Me voy a la biblioteca a sacar “Relato de un náufrago” de García Márquez (ya lo he leído antes, pero quise releerlo) y cuando busco mis documentos me doy cuenta que he perdido mi tarjeta de control de pagos. No la he tenido ni un día y ya la he perdido. 25 soles me cuesta el duplicado.
-Dooms me regaló un reloj para mi cumpleaños. Uno que según Ripley cuesta 80 soles, no es muy caro, pero igual esta bonito.
No lo uso porque siempre he tenido mala suerte con los relojes. Los malogro, me roban, o termino extraviándolos. Caminando distraído por la Av Salaverry y me lo arranchan, trato de detenerlo y el tipo me saca un cuchillo inmenso. Le dejo llevarse mi reloj. Me lo había puesto dos veces.
Esa era la segunda.
Cuando Taylor ve a un gato, se emociona, pierde la cordura, y corre tras él.

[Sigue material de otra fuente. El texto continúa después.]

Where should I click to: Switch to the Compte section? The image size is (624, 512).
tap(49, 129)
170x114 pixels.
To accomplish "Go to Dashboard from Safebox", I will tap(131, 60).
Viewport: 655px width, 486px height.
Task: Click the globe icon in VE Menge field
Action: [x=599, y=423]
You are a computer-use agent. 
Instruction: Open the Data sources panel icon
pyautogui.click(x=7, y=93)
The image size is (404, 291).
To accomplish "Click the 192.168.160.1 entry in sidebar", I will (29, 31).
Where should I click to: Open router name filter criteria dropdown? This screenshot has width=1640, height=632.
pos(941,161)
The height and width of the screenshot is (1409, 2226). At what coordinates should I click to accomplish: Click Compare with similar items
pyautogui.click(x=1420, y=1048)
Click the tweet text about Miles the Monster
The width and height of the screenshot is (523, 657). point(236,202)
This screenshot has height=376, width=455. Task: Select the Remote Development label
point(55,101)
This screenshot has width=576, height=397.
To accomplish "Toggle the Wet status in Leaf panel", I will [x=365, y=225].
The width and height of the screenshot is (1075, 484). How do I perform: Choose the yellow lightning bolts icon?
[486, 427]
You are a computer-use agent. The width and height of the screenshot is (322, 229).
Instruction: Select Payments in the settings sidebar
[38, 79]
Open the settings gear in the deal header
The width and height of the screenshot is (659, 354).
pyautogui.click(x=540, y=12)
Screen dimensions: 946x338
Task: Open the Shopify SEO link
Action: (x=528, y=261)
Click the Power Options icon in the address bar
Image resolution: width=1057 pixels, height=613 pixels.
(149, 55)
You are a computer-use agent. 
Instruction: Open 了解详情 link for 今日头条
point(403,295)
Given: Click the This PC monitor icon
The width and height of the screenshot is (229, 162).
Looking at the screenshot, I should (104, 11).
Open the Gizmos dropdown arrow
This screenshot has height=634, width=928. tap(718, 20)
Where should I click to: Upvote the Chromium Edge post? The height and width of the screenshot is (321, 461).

He aprendido que debo soltarlo cuando eso pasa, porque te puede jalar, pero esta vez Taylor es más veloz que yo (y creo firmemente que hasta más inteligente que yo) sin lograr soltarlo me jala haciéndome caer.
Una vez en el suelo, Taylor se libera, y corre detrás del felino. Yo trato de sobreponerme, me sacudo, justo he caído encima de las heces de otro perro. Me da asco. Taylor regresa, moviendo lo poquito de cola que le queda. Podría jurar que estaba sonriendo.
-camino por la vereda en el Centro de Lima, voy al Cineplanet centro, apurado porque ya va a comenzar la función. Hay un señor que está colocando un cartel, está parado en una escalera. Paso debajo de ella apurado, no quiero perder tiempo dando la vuelta.
Metros más allá, un balde de agua cae del cielo mojándome por completo. Un joven estaba limpiando una ventana y se le volteo el balde.
Desde ese entonces, jamás paso debajo de una escalera, y me pienso bien antes de no hacer caso a esas supersticiones.
Hay ocasiones en que mi mala suerte se confabula con el destino para amargarme algunos días.